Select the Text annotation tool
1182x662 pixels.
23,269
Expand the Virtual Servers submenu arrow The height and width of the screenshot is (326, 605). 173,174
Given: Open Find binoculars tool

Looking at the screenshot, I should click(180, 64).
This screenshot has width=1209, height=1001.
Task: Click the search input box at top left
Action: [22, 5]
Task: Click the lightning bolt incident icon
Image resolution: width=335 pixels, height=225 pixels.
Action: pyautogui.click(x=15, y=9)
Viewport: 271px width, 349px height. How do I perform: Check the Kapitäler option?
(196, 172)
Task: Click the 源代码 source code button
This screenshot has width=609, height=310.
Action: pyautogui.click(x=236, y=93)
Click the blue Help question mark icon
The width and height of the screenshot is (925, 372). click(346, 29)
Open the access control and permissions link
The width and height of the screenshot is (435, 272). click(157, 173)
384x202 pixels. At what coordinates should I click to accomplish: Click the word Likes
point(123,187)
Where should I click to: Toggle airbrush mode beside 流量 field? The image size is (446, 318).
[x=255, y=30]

Exercise prompt: The full set of records above is to be printed again verbatim.

Solution for this exercise:
Select the Text annotation tool
1182x662 pixels.
23,269
Expand the Virtual Servers submenu arrow The height and width of the screenshot is (326, 605). 173,174
Given: Open Find binoculars tool

Looking at the screenshot, I should click(180, 64).
This screenshot has width=1209, height=1001.
Task: Click the search input box at top left
Action: [22, 5]
Task: Click the lightning bolt incident icon
Image resolution: width=335 pixels, height=225 pixels.
Action: pyautogui.click(x=15, y=9)
Viewport: 271px width, 349px height. How do I perform: Check the Kapitäler option?
(196, 172)
Task: Click the 源代码 source code button
This screenshot has width=609, height=310.
Action: pyautogui.click(x=236, y=93)
Click the blue Help question mark icon
The width and height of the screenshot is (925, 372). click(346, 29)
Open the access control and permissions link
The width and height of the screenshot is (435, 272). click(157, 173)
384x202 pixels. At what coordinates should I click to accomplish: Click the word Likes
point(123,187)
Where should I click to: Toggle airbrush mode beside 流量 field? The image size is (446, 318).
[x=255, y=30]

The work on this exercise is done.